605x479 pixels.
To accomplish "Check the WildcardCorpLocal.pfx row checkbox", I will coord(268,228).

==

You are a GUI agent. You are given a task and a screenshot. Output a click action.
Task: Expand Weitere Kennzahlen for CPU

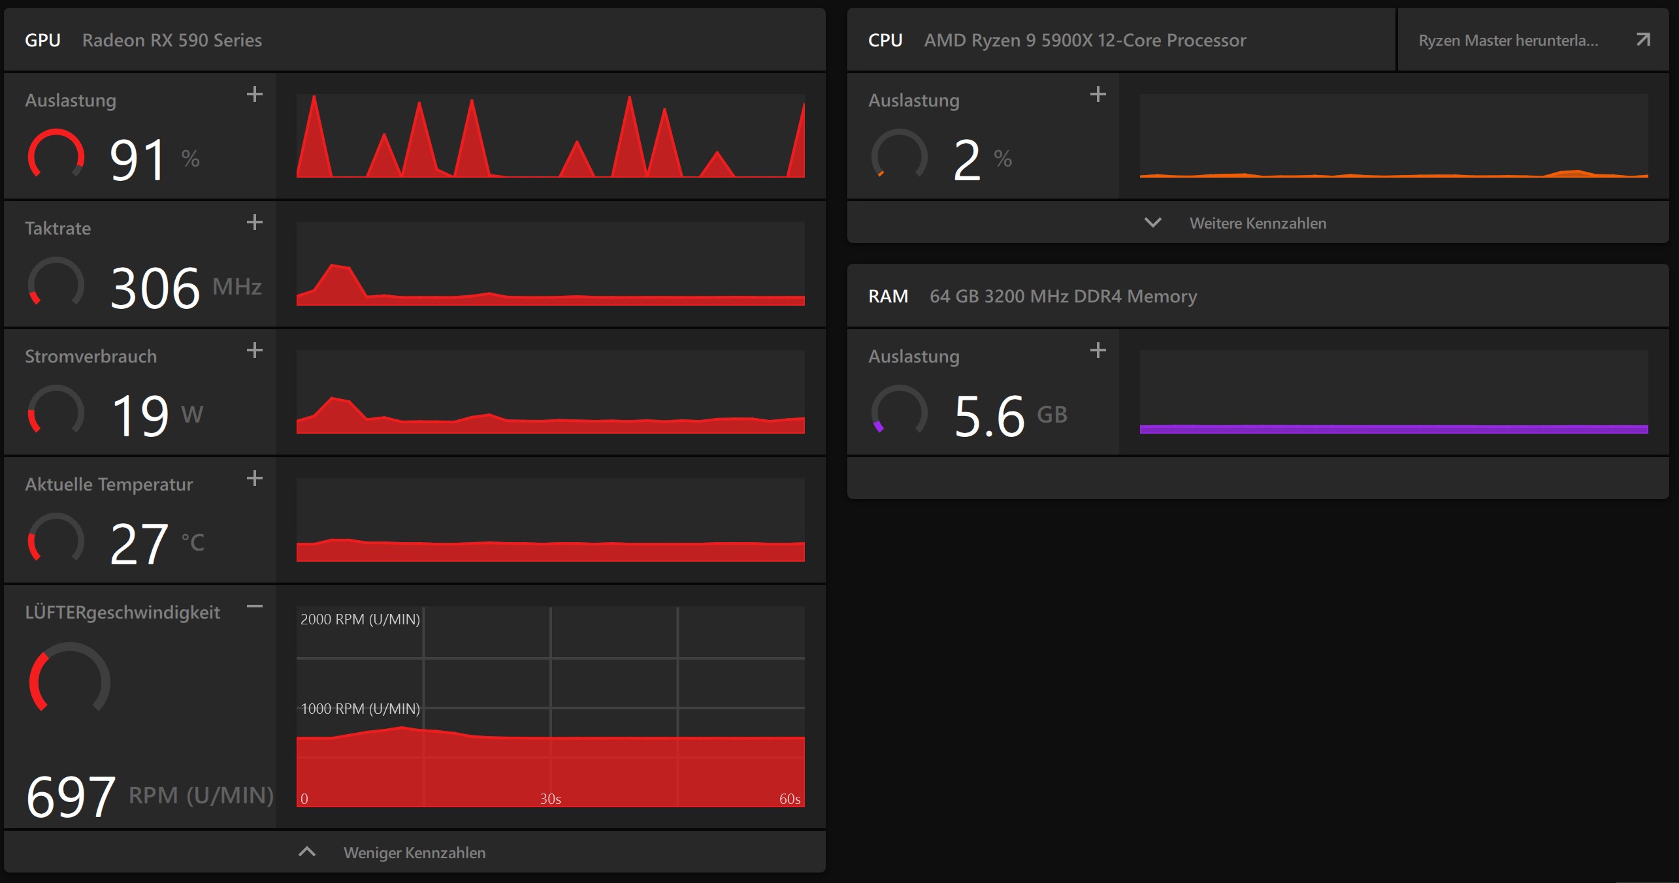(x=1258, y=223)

- Given request
Rewrite the rows from the line containing "605x479 pixels." through the line containing "I will coord(268,228).", keeping every request, and shift each coordinate in the answers by adding 81 to it.

- Finished exercise
605x479 pixels.
To accomplish "Check the WildcardCorpLocal.pfx row checkbox", I will coord(349,309).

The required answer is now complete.